* Work to do
Could you edit the data below so that every "time axis" becomes "horizontal axis" and nothing else changes?

* Stored data

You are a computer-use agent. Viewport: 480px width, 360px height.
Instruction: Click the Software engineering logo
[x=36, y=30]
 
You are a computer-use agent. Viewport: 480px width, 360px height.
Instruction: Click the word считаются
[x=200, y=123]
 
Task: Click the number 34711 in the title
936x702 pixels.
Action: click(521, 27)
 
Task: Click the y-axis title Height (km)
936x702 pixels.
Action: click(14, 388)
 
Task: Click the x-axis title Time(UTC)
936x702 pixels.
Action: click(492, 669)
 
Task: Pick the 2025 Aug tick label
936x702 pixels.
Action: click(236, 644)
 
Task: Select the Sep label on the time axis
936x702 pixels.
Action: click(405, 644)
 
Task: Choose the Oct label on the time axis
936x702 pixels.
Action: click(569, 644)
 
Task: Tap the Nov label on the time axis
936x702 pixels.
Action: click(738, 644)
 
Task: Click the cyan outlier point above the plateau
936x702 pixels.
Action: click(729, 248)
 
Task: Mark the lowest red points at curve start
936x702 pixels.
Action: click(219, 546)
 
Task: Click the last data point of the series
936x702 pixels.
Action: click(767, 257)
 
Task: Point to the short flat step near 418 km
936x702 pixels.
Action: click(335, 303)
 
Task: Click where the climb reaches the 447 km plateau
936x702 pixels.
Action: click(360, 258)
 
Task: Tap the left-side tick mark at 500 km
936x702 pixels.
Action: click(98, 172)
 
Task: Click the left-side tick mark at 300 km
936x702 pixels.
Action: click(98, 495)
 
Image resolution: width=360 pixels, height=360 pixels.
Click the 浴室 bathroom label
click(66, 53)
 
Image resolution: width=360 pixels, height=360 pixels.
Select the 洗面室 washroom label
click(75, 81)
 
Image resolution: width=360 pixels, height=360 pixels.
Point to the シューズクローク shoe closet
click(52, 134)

* Full answer
You are a computer-use agent. Viewport: 480px width, 360px height.
Instruction: Click the Software engineering logo
[x=36, y=30]
 
You are a computer-use agent. Viewport: 480px width, 360px height.
Instruction: Click the word считаются
[x=200, y=123]
 
Task: Click the number 34711 in the title
936x702 pixels.
Action: click(521, 27)
 
Task: Click the y-axis title Height (km)
936x702 pixels.
Action: click(14, 388)
 
Task: Click the x-axis title Time(UTC)
936x702 pixels.
Action: click(492, 669)
 
Task: Pick the 2025 Aug tick label
936x702 pixels.
Action: click(236, 644)
 
Task: Select the Sep label on the horizontal axis
936x702 pixels.
Action: click(405, 644)
 
Task: Choose the Oct label on the horizontal axis
936x702 pixels.
Action: click(569, 644)
 
Task: Tap the Nov label on the horizontal axis
936x702 pixels.
Action: click(738, 644)
 
Task: Click the cyan outlier point above the plateau
936x702 pixels.
Action: click(729, 248)
 
Task: Mark the lowest red points at curve start
936x702 pixels.
Action: click(219, 546)
 
Task: Click the last data point of the series
936x702 pixels.
Action: click(767, 257)
 
Task: Point to the short flat step near 418 km
936x702 pixels.
Action: click(335, 303)
 
Task: Click where the climb reaches the 447 km plateau
936x702 pixels.
Action: click(360, 258)
 
Task: Tap the left-side tick mark at 500 km
936x702 pixels.
Action: click(98, 172)
 
Task: Click the left-side tick mark at 300 km
936x702 pixels.
Action: click(98, 495)
 
Image resolution: width=360 pixels, height=360 pixels.
Click the 浴室 bathroom label
click(66, 53)
 
Image resolution: width=360 pixels, height=360 pixels.
Select the 洗面室 washroom label
click(75, 81)
 
Image resolution: width=360 pixels, height=360 pixels.
Point to the シューズクローク shoe closet
click(52, 134)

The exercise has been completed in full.